= Collected data =
▼▼▼

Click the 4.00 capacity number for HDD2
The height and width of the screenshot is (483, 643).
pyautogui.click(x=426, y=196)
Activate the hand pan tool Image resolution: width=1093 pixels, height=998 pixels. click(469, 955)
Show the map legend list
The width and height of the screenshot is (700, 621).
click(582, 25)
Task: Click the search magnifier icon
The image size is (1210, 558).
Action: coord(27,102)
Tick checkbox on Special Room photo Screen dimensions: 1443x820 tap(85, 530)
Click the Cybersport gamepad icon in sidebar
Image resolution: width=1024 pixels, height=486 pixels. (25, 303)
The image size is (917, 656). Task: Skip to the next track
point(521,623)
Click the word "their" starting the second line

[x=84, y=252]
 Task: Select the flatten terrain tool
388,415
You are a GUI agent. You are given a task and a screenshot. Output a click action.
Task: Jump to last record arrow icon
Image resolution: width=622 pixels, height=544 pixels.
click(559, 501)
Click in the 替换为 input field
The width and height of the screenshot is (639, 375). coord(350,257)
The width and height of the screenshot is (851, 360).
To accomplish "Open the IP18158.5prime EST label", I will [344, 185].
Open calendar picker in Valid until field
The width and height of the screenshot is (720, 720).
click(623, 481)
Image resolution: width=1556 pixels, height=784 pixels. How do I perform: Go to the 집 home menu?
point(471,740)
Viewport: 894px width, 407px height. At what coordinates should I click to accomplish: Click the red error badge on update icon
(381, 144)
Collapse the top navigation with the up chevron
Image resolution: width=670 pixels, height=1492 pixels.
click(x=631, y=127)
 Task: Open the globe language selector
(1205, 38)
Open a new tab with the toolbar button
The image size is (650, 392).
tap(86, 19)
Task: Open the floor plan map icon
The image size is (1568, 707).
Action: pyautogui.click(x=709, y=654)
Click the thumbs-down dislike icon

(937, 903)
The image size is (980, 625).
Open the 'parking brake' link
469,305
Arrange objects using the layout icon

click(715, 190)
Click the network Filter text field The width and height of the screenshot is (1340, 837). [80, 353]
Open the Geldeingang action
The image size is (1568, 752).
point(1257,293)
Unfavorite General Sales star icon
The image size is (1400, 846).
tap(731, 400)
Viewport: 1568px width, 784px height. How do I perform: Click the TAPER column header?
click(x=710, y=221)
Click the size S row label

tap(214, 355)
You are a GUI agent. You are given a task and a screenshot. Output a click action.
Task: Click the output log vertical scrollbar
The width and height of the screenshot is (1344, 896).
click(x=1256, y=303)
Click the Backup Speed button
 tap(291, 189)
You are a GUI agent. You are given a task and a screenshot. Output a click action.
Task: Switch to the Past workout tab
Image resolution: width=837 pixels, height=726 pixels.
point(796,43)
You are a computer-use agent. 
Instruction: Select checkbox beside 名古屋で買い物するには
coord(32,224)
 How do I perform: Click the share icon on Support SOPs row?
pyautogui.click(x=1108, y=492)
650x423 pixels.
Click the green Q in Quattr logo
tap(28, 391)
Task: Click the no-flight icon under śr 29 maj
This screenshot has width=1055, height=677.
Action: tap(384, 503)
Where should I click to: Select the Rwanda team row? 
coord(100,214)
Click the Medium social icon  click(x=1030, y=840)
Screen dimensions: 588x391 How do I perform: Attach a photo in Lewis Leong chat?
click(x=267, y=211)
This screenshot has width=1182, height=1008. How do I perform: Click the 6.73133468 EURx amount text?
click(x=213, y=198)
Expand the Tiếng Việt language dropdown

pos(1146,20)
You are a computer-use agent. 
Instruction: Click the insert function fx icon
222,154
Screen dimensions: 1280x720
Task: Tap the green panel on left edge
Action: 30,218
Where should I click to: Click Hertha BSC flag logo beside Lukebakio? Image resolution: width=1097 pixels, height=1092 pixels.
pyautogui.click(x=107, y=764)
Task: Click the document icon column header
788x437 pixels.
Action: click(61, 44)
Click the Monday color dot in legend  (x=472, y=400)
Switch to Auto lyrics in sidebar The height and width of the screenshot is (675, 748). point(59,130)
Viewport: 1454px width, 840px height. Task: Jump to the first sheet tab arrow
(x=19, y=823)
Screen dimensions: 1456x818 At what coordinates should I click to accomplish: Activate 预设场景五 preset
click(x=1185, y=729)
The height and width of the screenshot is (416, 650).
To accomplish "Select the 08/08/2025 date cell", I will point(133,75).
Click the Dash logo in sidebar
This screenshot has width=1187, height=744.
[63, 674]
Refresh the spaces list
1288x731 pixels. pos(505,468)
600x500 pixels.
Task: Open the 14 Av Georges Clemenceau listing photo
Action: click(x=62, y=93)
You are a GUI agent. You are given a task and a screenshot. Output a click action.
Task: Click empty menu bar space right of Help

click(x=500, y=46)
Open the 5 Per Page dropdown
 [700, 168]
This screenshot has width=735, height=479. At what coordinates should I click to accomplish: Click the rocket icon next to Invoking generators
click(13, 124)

▲▲▲

= What is being asked =
Set down exactly, and only, the lines from the one containing "Open the 5 Per Page dropdown" to the final line of the data.

= The completed task =
Open the 5 Per Page dropdown
 [700, 168]
This screenshot has width=735, height=479. At what coordinates should I click to accomplish: Click the rocket icon next to Invoking generators
click(13, 124)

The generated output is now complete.